Gazette digitisation in 48 hours

Adi Eyal
OpenUp
Published in
4 min readOct 18, 2019

Saving South Africa’s history 1 gazette at a time

OpenUp developed Open Gazettes in 2016 as part of a larger project to collect information about corporations. At the time of writing the website contains 36611 national and provincial gazettes. Recently, the University of Cape Town library donated approximately 800 volumes of national gazettes the earliest of which were published in the mid-1950s. An anxious librarian asked us to rescue them before they were pulped.

Collection of the gazettes required three trips using a bakkie (mini pick-up) filled to capacity. They are currently being stored in the board room at Codebridge.

Gazettes are important. Current gazettes can be thought of a government-wide newspaper, keeping the public informed about policies, laws, trade agreements and more. Old gazettes are fascinating, and record society at the time they were published. Here are some examples from 8 January 1960:

Minumum wage for various professions — note the gender disparity.
Books banned by the Apartheid government
Illegal punchings in boxing
An anonymous donation to the taxman!

····················

## Objective 1
Reproduce the passage of the gazette digitization article from "Collection of the" up to and including "the gender disparity.".
## Objective 2
Format the lines of the records from the line with "Pick the spiked pauldron in inventory" up to and including the line with "Action: tap(1315, 320)" as a JSON list of strings, one string per line, skipping blank lines.

[Element lookup records]
····················

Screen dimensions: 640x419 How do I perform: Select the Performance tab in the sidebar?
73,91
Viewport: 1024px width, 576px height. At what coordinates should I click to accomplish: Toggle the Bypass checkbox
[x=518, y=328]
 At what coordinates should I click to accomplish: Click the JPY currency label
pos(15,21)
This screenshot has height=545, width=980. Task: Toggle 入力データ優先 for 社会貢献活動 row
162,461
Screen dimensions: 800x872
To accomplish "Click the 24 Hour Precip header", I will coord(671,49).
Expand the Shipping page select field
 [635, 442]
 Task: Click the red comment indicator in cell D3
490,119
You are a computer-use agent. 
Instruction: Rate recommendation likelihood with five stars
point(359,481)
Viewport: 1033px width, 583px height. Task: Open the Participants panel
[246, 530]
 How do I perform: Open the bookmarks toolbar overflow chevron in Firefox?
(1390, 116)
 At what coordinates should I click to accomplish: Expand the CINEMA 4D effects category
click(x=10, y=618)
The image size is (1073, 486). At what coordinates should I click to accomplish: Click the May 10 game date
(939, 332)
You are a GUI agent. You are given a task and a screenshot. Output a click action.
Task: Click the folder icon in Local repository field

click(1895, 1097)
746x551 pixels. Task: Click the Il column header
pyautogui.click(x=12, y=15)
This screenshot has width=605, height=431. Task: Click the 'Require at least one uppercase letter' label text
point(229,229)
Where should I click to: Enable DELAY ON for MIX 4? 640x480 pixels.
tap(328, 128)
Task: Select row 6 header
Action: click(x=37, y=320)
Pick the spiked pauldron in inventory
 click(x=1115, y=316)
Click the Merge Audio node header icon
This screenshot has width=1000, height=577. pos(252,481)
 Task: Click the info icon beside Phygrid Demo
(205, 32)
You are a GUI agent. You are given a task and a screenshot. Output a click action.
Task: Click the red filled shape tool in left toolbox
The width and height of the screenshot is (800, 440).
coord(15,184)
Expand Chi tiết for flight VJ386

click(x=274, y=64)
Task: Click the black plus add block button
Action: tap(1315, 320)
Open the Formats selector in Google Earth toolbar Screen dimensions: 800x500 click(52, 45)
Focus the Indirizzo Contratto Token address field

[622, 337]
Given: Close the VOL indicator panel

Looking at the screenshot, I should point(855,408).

····················

## Answer 1
Collection of the gazettes required three trips using a bakkie (mini pick-up) filled to capacity. They are currently being stored in the board room at Codebridge.

Gazettes are important. Current gazettes can be thought of a government-wide newspaper, keeping the public informed about policies, laws, trade agreements and more. Old gazettes are fascinating, and record society at the time they were published. Here are some examples from 8 January 1960:

Minumum wage for various professions — note the gender disparity.

## Answer 2
[
  "Pick the spiked pauldron in inventory",
  " click(x=1115, y=316)",
  "Click the Merge Audio node header icon",
  "This screenshot has width=1000, height=577. pos(252,481)",
  " Task: Click the info icon beside Phygrid Demo",
  "(205, 32)",
  "You are a GUI agent. You are given a task and a screenshot. Output a click action.",
  "Task: Click the red filled shape tool in left toolbox",
  "The width and height of the screenshot is (800, 440).",
  "coord(15,184)",
  "Expand Chi tiết for flight VJ386",
  "click(x=274, y=64)",
  "Task: Click the black plus add block button",
  "Action: tap(1315, 320)"
]